Size matters… when you’re a leaf
A new study suggests small leaves are more resistant to drought due to closer compaction of their veins, solving a long-standing mystery as to why plants in dry environments have smaller leaves while those in wet ones are bigger.
If you have ever been to a tropical greenhouse you’ll have likely encountered plants with enormous over-sized leaves, far bigger than anything that naturally occurs in the drier environments of our back gardens. The observation that plants growing in dry, more exposed habitats tend to have smaller leaves is one of the most well documented biogeographical trends in plant science. Indeed, it was first described by Theophrastus in Ancient Greece, and has been discussed by explorers and scientists ever since. Despite this trend being so striking, scientists have never really understood why it occurs.
A global phenomenon
New research findings from a team of UCLA scientists offers for the first time, a direct and simple explanation for the global patterns seen in leaf size. By scaling a large variety of leaf traits against leaf size for over 450 globally distributed species, the researchers quickly noticed that one feature in particular, how closely packed leaf veins were (vein density), consistently correlated with leaf size. As leaves get smaller, the largest and most visible veins (the “major veins”) become more closely spaced together.
Professor of ecology and evolutionary biology at UCLA, Lawren Sack, who headed up the research, encourages everyone to go out, pick up different sized leaves and see this phenomenon for themselves.
It may seem like an obvious observation, but until now no functional link has been made between leaf vein density, leaf size and the environment in which a plant lives. The researchers suggested that close packing of the major veins in small leaves allows for better transport of water through the leaf, which aids survival in dry conditions.
In plants, veins are essential for the transport of water from the roots through the stem and to the leaves. At the leaf surface are tiny pores known as stomata which open to obtain carbon dioxide (CO2) for photosynthesis. Just like we need food to grow, plants need carbon which they get from atmospheric CO2. When plants open their stomata however, water is lost by evaporation and must be replaced by that from lower down in the plant and soil. As water evaporates, more is pulled from the leaf veins, which in turn pulls more from the large water pipes of the stem – called xylem, which pulls water up from the soil via the roots. In this way, leaf veins are crucial in maintaining the continuity of the “pipe delivery system” from the central waterworks of the plant to the leaf surface, allowing stomatal pores to remain open and continue eating up CO2. Without this supply of water to the stomata they would close to prevent further water loss, reducing the amount of food the plant can get and disrupting the long-distance pull of water through the plant, eventually causing the leaf to wilt and die.

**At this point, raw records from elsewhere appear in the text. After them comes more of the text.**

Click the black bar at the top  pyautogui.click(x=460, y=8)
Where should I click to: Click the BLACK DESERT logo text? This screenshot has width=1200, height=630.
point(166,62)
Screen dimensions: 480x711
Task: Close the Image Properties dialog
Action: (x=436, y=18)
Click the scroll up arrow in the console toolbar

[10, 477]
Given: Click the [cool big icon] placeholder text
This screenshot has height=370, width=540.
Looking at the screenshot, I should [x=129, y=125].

Superhighways in the veins
So does how the packing of veins within the leaf determine the environment to which a plant is suited?
Well firstly, the veins within a leaf vary in size and number; when you hold a leaf up to a light the first three “orders” of veins are clearly visible to the naked eye, these are the ‘major veins’ (Fig2). Any veins smaller than this are the minor veins which give rise to the mesh like pattern often observed on the underside of a leaf.
Sack and colleagues found that major vein density correlated with leaf size; major veins were more closely spaced together in small leaves and further apart in larger leaves. Minor veins on the other hand were not found to correlate with leaf size.
The researchers suggested that a higher density of the major veins protects the leaves from ‘embolisms’, small air bubbles which block the vein when water is scarce. Being larger in width and length, the major veins transport water more efficiently through the leaf and can be thought of as “superhighways” for water transport. Minor veins on the other hand are comparable to city roads, allowing water to reach all areas of the leaf but transporting it much more slowly.
If an embolism occurs on a superhighway it would be expected to cause major disruption to the flow of water, which must find an alternative route through the leaf. The closer another superhighway is the quicker water can re-route round the blockage and avoid spending too much time on the slower city roads.
To test this idea, the researchers constructed a computer model of leaves of different sizes with various
vein structures and simulated the effect of embolisms on water transport efficiency. They confirmed that
blocking of the major veins had a big impact on water flow through the leaf but that this could be rescued by addition of more major veins. Blockage of minor veins of the other hand had little effect at all. In environments where there is surplus water, such as the tropical rainforest, there is a decreased risk of major vein blockage such that leaves can grow to large sizes and benefit from an increased leaf area for photosynthesis.
Analysing past climates
This discovery is particularly exciting for paleobiologists trying to re-construct past climates. Fossil leaf
size is often used to make predictions about the climate in which a plant would have lived. However, this relies on fossilized leaves being whole, which is often not the case, especially for larger leaves. It is possible though to obtain vein density information from just a portion of leaf, allowing scientists to now make predictions using just fossilised leaf fragments alone, of which there is a much greater abundance.